Pour le parasitologue, chef du Service de parasitologie à l’hôpital Aristide Le Dantec, Professeur Daouda Ndiaye, la transmission communautaire est lorsque les personnes testées positives n’ont pas été en contact direct avec des personnes confirmées. Il s’agit, dit-il, de personnes dont la transmission a eu lieu au sein de la communauté. La personne n’a jamais voyagé et n’a pas été en contact avec une personne connue positive. Au niveau supérieur, souligne le chercheur, c’est une transmission sans un cas importé et que la personne ne semble pas avoir été en contact avec un cas connu et confirmé. Ce qui est important à connaître, dit-il, c’est qu’il est possible de remonter la chaîne de transmission jusqu’à connaître la provenance. ‘’Quand on arrive à ce stade, il faut dire que la situation est très sérieuse. On est aujourd’hui dans un pays où la confirmation de cas et la contamination peuvent se faire à tout moment. Il faut le noter, des personnes qui peuvent être infectées sans pour autant être entre les mailles des personnes suspectes. Nous sommes tous potentiellement avec la maladie du coronavirus, sans le savoir’’, analyse le parasitologue.

Revenant sur le masque porté par le ministre pour présenter la situation, il souligne que, quand on est en dehors de sa maison, il faut noter que toute personne peut être source de contamination. C’est pourquoi il faut renforcer les mesures de prévention. Parmi les mesures de prévention individuelle, énumère-t-il, il y a le port du masque, les solutions hydro-alcooliques. ‘’C’est une préoccupation individuelle, collective et obligatoire qui doit être appliquée dans toute sa rigueur. Chaque Sénégalais a un rôle primordial à jouer pour arrêter la contamination’’, conseille Prof Ndiaye.

Pour ce qui est du personnel de santé contaminé, Abdoulaye Diouf Sarr rassure qu’aucun moyen ne sera ménagé pour les mettre dans d’excellentes conditions de travail. A l’en croire, chaque région médicale a reçu sa dotation en équipements de protection individuelle, puisqu’ils ont reçu un don très important. ‘’Nous avons donné, de manière ferme, à la coordination opérationnelle d’être en relation systématique avec les régions médicales pour que l’ensemble des structures de santé devant intervenir soient correctement équipées’’, renseigne le ministre.

ABDOULAYE DIOUF SARR

‘’Il faut que la vigilance soit de mise au niveau terrestre’’
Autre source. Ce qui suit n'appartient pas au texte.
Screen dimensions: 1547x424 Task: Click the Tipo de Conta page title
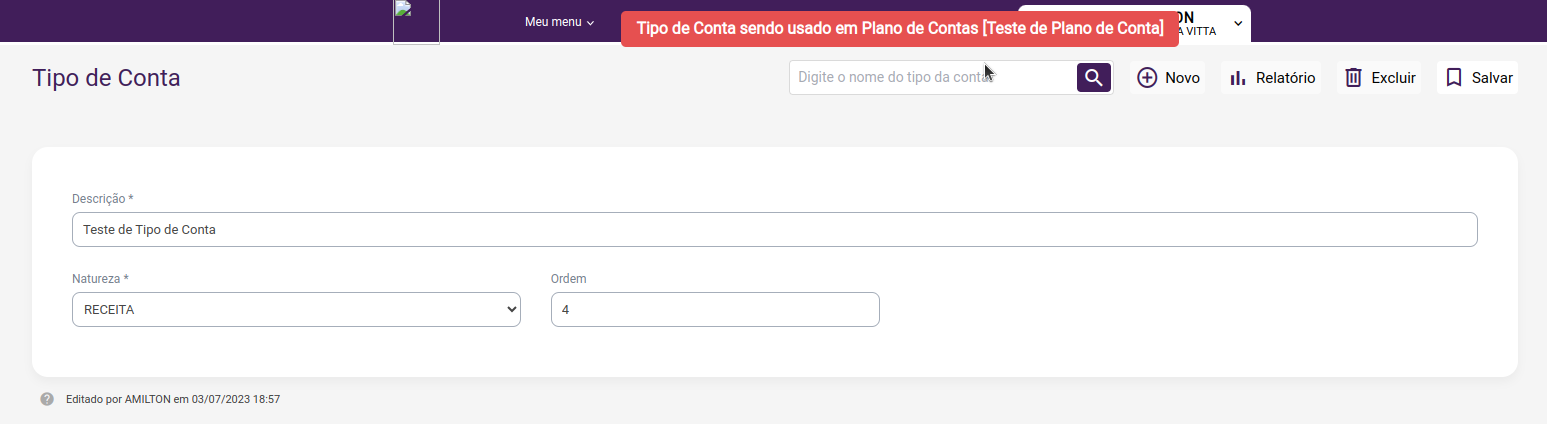(x=106, y=78)
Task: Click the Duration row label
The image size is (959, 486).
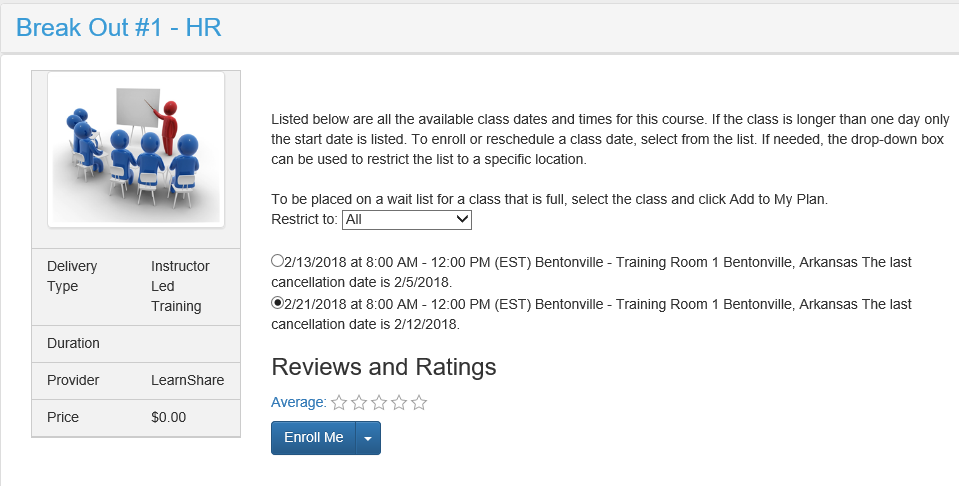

L’hôpital militaire de campagne à Touba est fin prêt pour la prise en charge des patients atteints par le virus de la Covid-19, annonce le ministre Abdoulaye Diouf Sarr. Quand des cas ont été enregistrés à Touba, la question de leur transfert s’est posée. ‘’L’option stratégique que nous avons retenue, c’est de transformer le centre de santé de Darou Marnane en un centre de prise en charge. À partir de ce moment, il fallait absolument que l’offre de santé de ce point soit transférée et prise en charge ailleurs. Mais l’armée a tout de suite installé un hôpital militaire pour la prise en charge de la demande de santé à Touba’’.  

Pour lui, en plus de l’application et de l’implication dans la prise en charge de l’épidémie, l’armée joue un rôle extrêmement important. Ce, au fur et à mesure de son déploiement un peu partout où le besoin sera exprimé, l’armée va s’interposer. Mais, dit-il, ils attendent surtout l’apport de l’armée au niveau de la gestion des frontières. ‘’Les frontières terrestres sont extrêmement poreuses. A ce niveau, les forces de défense et de sécurité jouent un rôle très important, pour permettre, pendant cette période de gestion de l’épidémie, d’assurer les choses. Il faut que la vigilance soit de mise. Cela, avec une collaboration entre l’armée et les services du ministère de la Santé’’.